Koko ni Iru Koto
Rating: * * * 1/2 Director: Masahiko Nagasawa Running time: 115 minutes Language: JapaneseNow showing

The TV trendy drama was a bubble-era phenomenon, with its stories about the love troubles of beautiful young singles working at glamorous "katakana jobs" (such as "event planner" and "coordinator," written in the katakana syllabary) and living in central city apartments that the average straphanger would have to mortgage his soul to afford.

Though a fantasy, the trendy drama reflected the times, in which even OLs could dream of fat bonuses and Louis Vuitton bags without end. Today, after a decade of recession, that fantasy has come back to earth, with the results evident in Masahiko Nagasawa's debut feature "Koko ni Iru Koto (Being Here)."

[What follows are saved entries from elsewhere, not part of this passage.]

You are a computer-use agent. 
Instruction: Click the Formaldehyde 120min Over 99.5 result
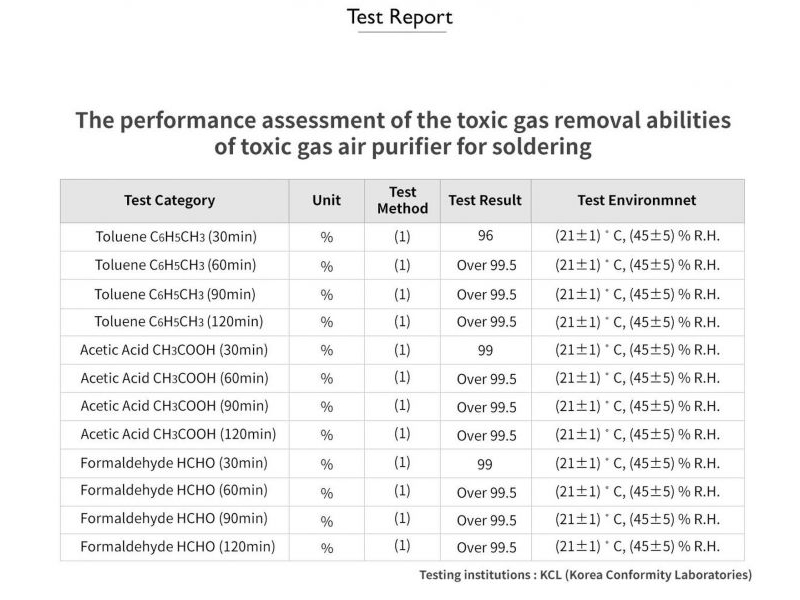tap(487, 547)
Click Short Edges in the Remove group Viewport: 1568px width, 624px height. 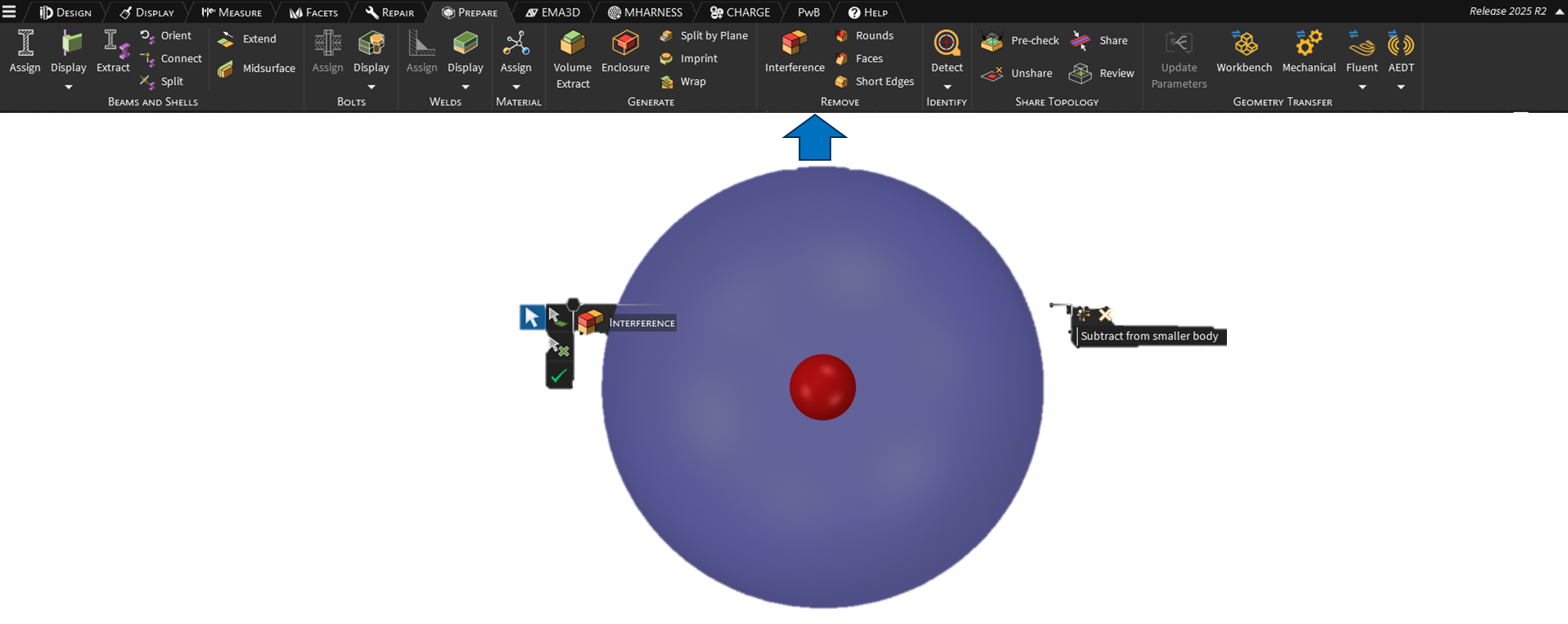875,82
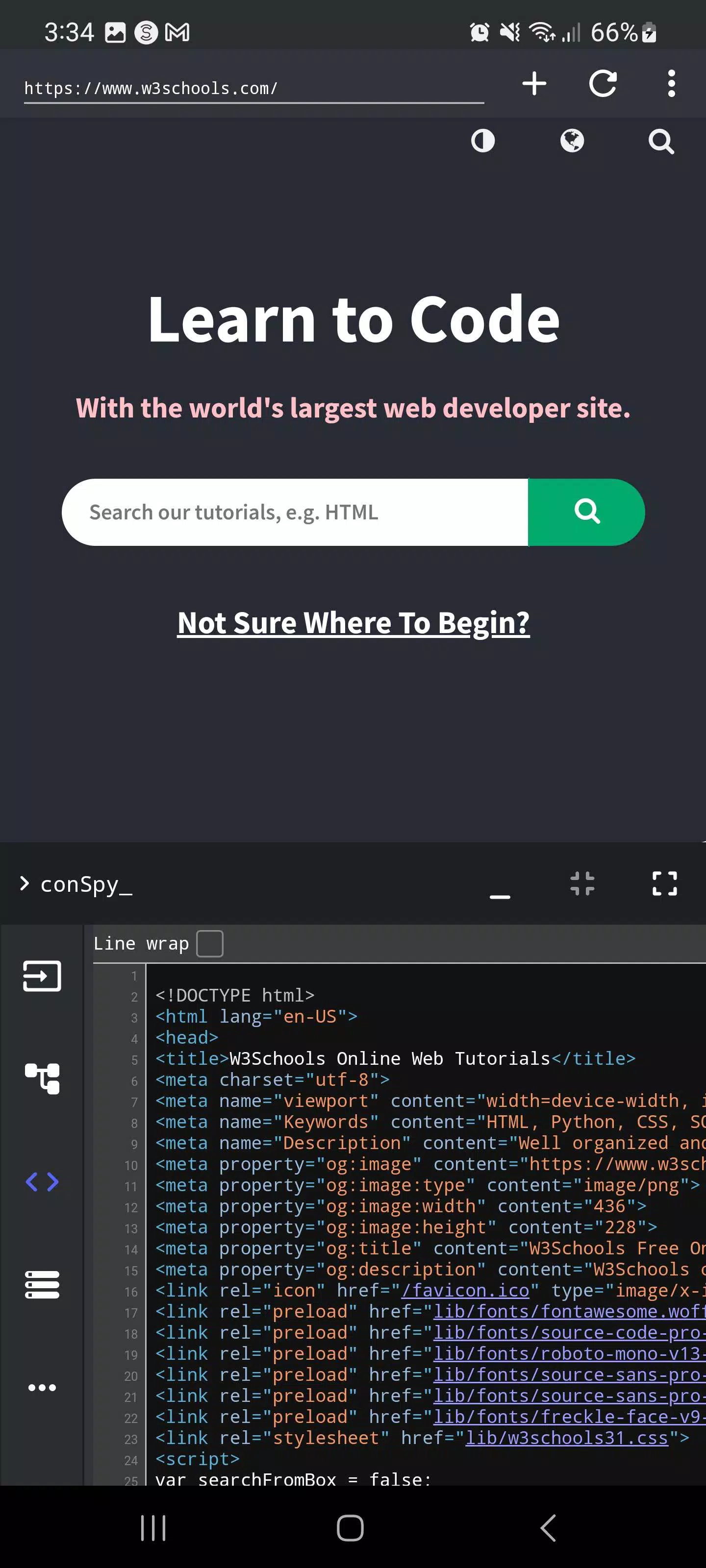The image size is (706, 1568).
Task: Open the site search magnifier icon
Action: (x=661, y=141)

As in the trendy dramas of yore, the heroine, Shino Aiba (Hitomi Manaka), is young, attractive, unattached and living alone in Tokyo, safe from the prying eyes of neighbors and relatives. She even has a job as a copywriter (or, in katakana, kopiraita) with a big ad agency. But instead of glamorizing her life, with shots of chic designer clothes, swank restaurants and dream dates against the backdrop of the Rainbow Bridge, Nagasawa has opted for the kind of antiromanticism that would make a trendy-drama producer roll his eyes in horror at the thought of ratings points lost.